In Ol’ Prophet Nat, a narrator from the twentieth century happened upon a Bible in a used bookstore that had belonged to Nat Turner. While in hiding after the rebellion, Turner had written the story of his life and his thoughts about that story in the margins of the Bible. The bulk of Panger’s novel consisted of the narrative Turner had recorded in the Bible, which included events leading up to the rebellion and Turner’s account of the revolt itself.
In many respects, the tale that Panger’s Turner told closely resembled the story that contemporary sources had depicted. One notable exception is that in Panger’s story, the slave rebels burned the houses of white slaveholders as they moved from farm to farm.
[Back cover of the book]
THAT FIRST LONG HOT SUMMER . . .
It wasn’t in 1964 when Watts burned, or in 1967 when the Newark ghetto went up in flames, but in the summer of 1831 when Nat Turner, following a sign from Heaven, led a slave army in a desperate, bloody and abortive rebellion, a rabble armed with hoes, axes, scythes and shovels—the very tools with which they had labored as slaves.
Nat Turner’s vision was the vision of a Muhammad, a John Brown, the vision of a Malcolm X over a century later. It was in the mind of this talented, fanatical and dedicated man that the protest movement really began…and reached its first awful flowering that Sabbath night in August on a Virginia plantation…when the killing began.
[p. 14 – Nat Turner is in hiding during the weeks after the revolt has been suppressed. He quietly leaves his hiding place in the middle of the night.]
. . . About a hundred steps from the building I had the strangest notion; I wanted to yell and scream, to jump up and down, to turn cartwheels, for wasn’t I fooling all those white men, hadn’t I thrown the fear of the Lord into their bodies so pale on the outside and so filled with the blackness of Satan within? I said, “Nat, you fool, yell out now and they’ll stretch your neck before the sunrise.” Yet at that moment after being cooped up for six days I felt that nothing could touch me, that all their dogs and guns and fast horses were not as sly as this one black man. I stuffed my hand into my mouth and jumped up and down not caring for the moment about breaking twigs or rustling leaves. . . .

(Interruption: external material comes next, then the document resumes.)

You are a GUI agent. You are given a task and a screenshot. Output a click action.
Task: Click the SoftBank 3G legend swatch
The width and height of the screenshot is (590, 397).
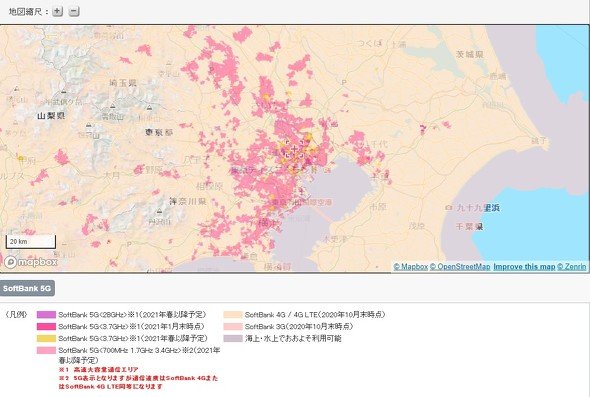click(x=233, y=327)
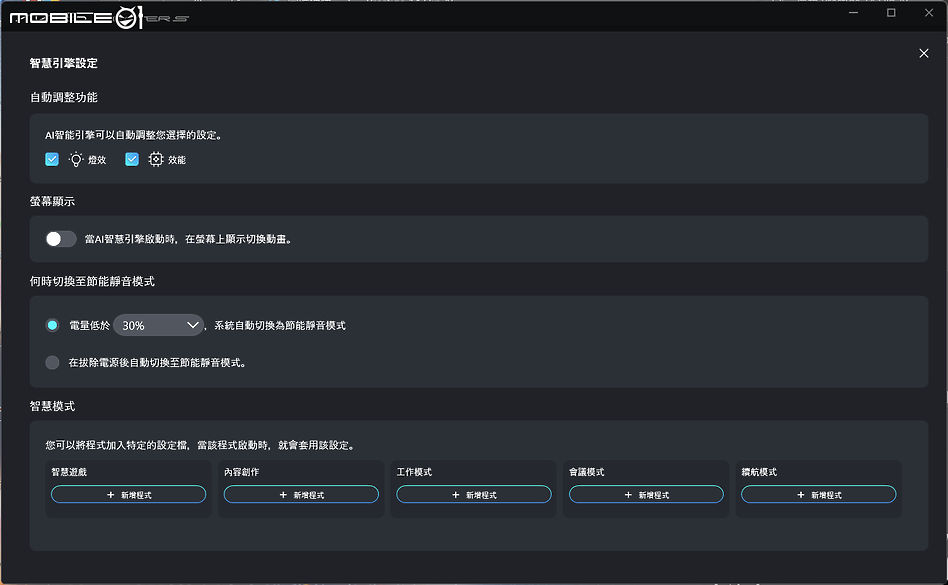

I sprang forward forgetting everything but my crouching enemy and he ran, ran like the wind, ran like a white fool dog, ran like a turkey when the man with the axe is about. He didn’t even bark, no not once, just a little scared cry came from that big white man’s dog as he lit out. That dog was scared, he never saw a colored man stand up to him like that—just like all the white folks when we marched against them. They were scared and their white faces were whiter still when they saw Old Nat and his fellows come along.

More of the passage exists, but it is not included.